There was only Gush-halav (Gischala) which had not been conquered by the Romans, it being a small city in the Galilee, its inhabitants were peaceful people, blessed in stewarding their land, and their soul's desire each day was simply the Blessing of the Field.

Seemingly, at least in the first century CE, the notion of the Blessing of the Field was the ability to safely and securely steward land without imposition or opposition.


The first blessing that Moshe gives at the end of the Torah is (Deut. 28:3):

בָּר֥וּךְ אַתָּ֖ה בָּעִ֑יר וּבָר֥וּךְ אַתָּ֖ה בַּשָּׂדֶֽה׃

May you be blessed in the city and may you be blessed in the field.


Experiencing the Blessing of the Field is about living in deep relationship with soil, with engaging in practices that ensure a stable and secure life for community across the spectrum. What we put into the land, both figuratively and literally, determines in so many ways what we harvest out of the land.
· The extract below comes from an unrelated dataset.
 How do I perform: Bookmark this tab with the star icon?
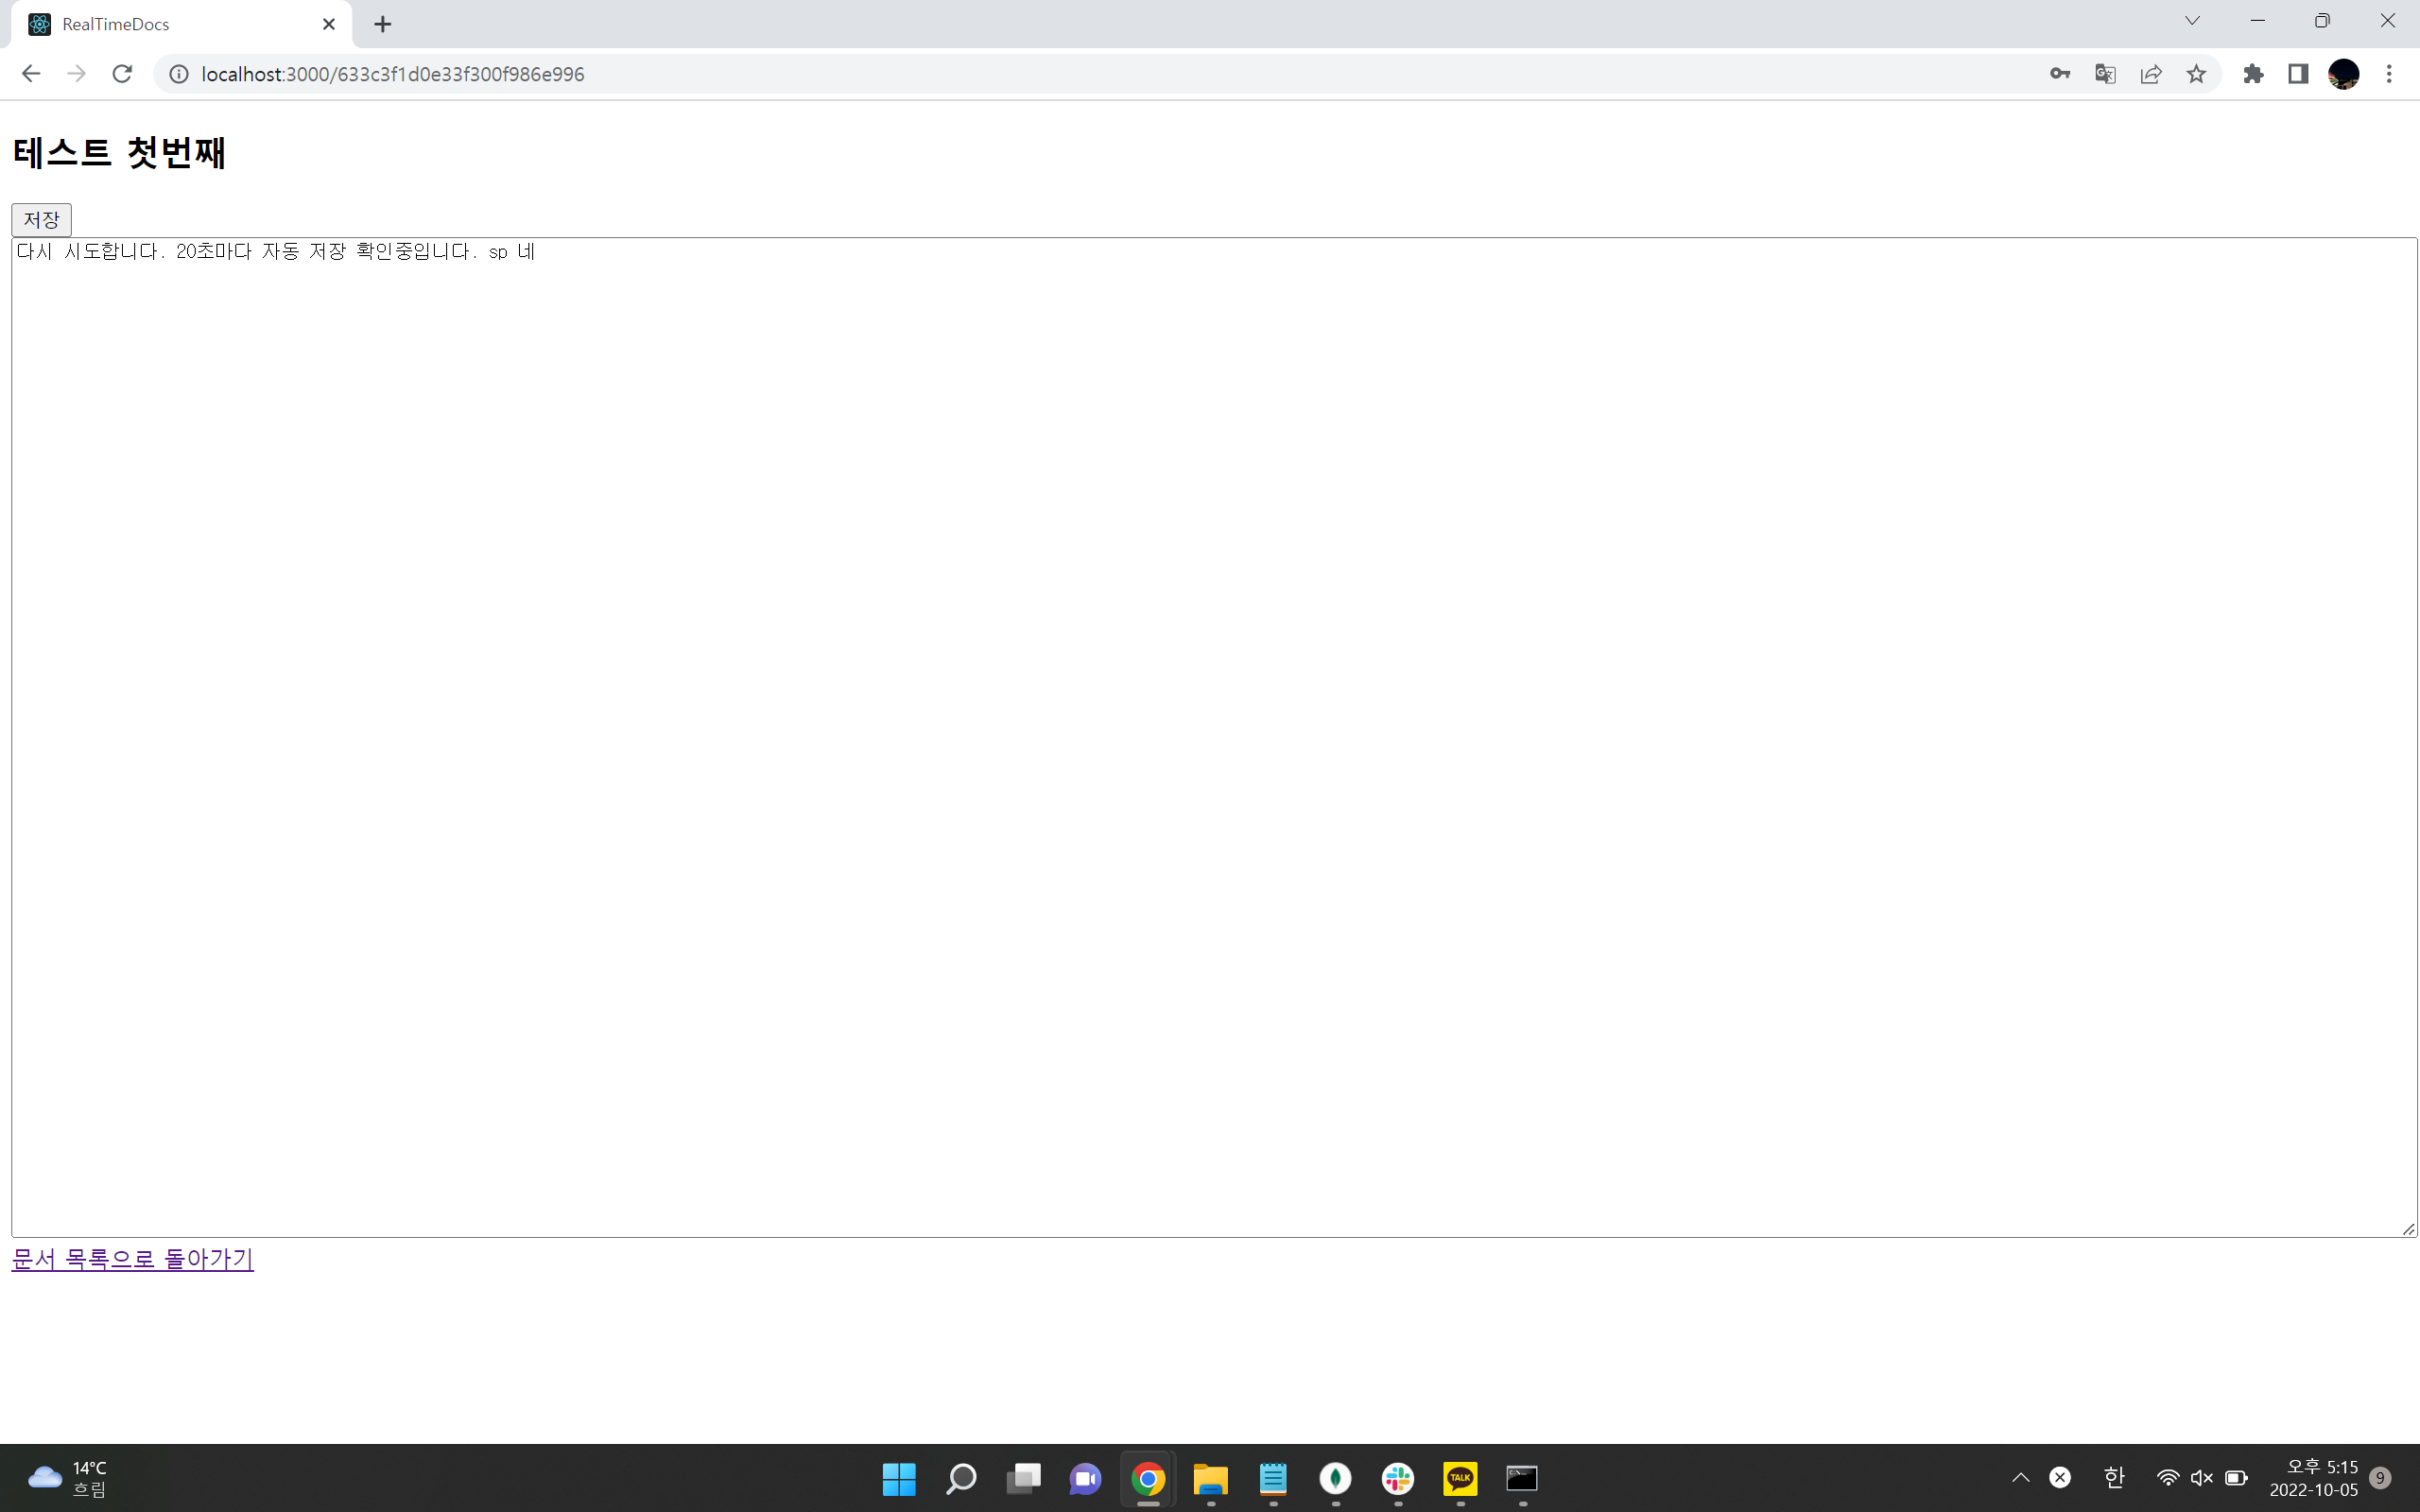click(x=2196, y=74)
This year of Shmitah, when the land is to rest and be released, provides the opportunity to invest in our relationship with the soil and with mystery.


We release and take a step back from the land to learn from her wisdom of rest how we best interact with our environments and our communities to meet the needs of individuals so that we can collectively build a society fundamentally grounded in the pursuit of equity and compassion. The stability and security possible from relating to the earth and our neighbors in this way could, to say the least, provide the abundant blessing the Torah mentions. The Blessing of the Field, then, is our ability to build community and equity such that our relationships are stable enough to as to ensure blessing for one another by working together.